◆ TASK TO COMPLETE ◆
Rewrite the data below, replacing every "screenshot" with "image" and leaving everything else unchanged. Leave the pictures out of your answer.

--- START OF AVAILABLE RECORDS ---

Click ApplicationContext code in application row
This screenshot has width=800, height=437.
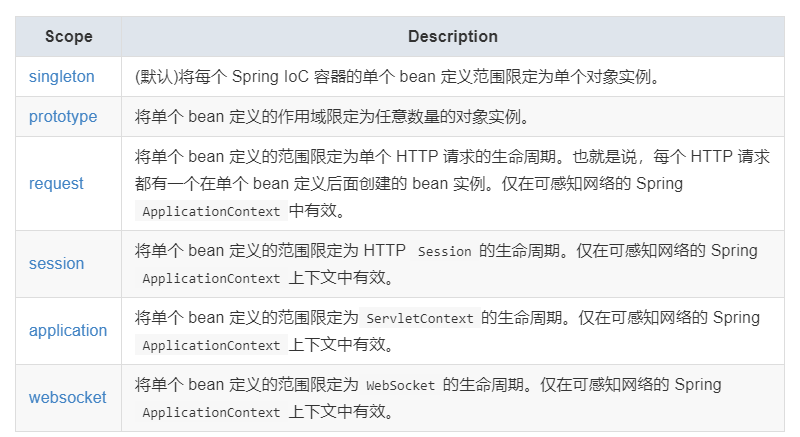211,345
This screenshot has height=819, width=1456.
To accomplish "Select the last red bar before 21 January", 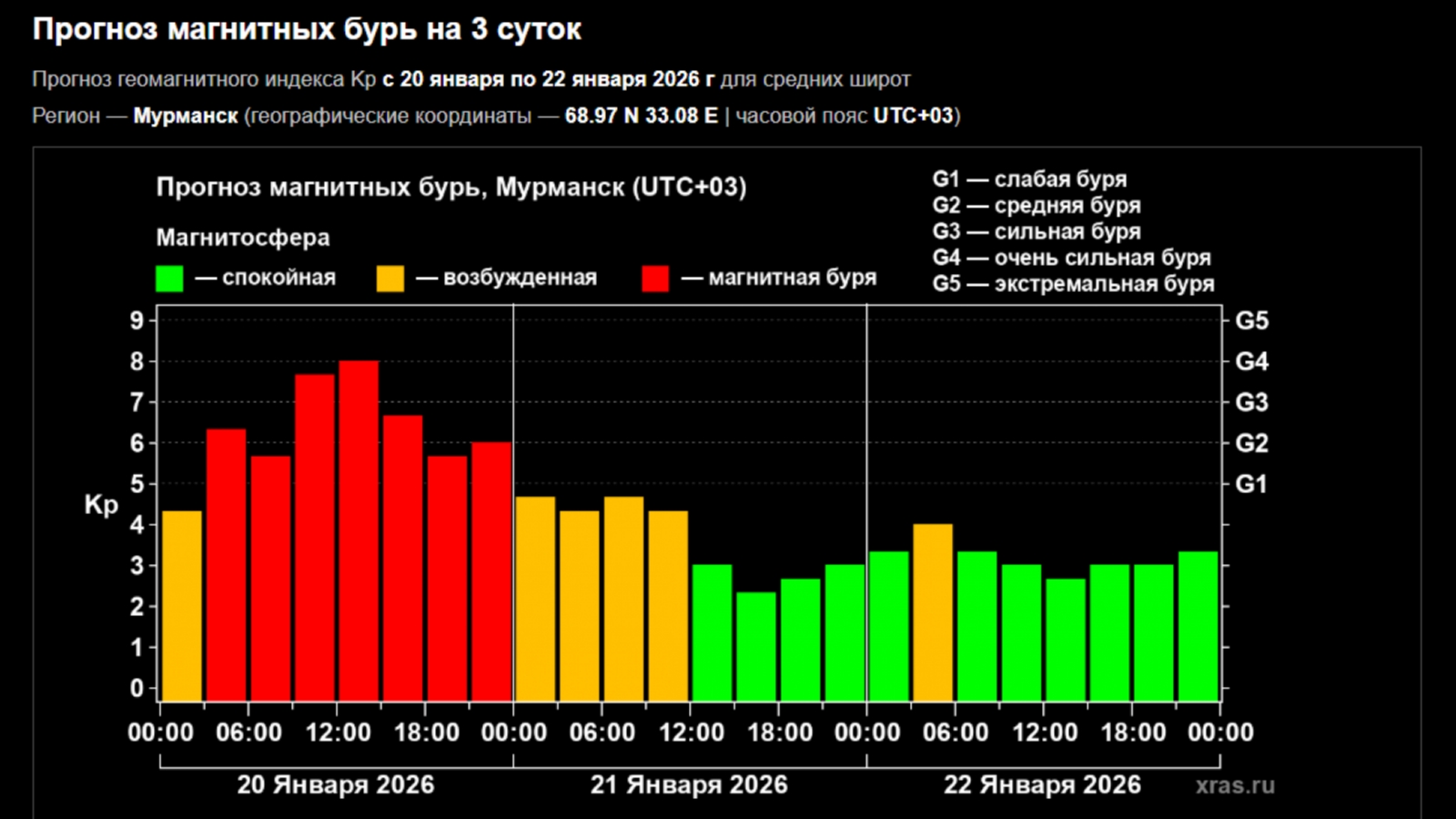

--- END OF AVAILABLE RECORDS ---

◆ TASK RESULT ◆
Click ApplicationContext code in application row
This image has width=800, height=437.
211,345
This image has height=819, width=1456.
To accomplish "Select the last red bar before 21 January", 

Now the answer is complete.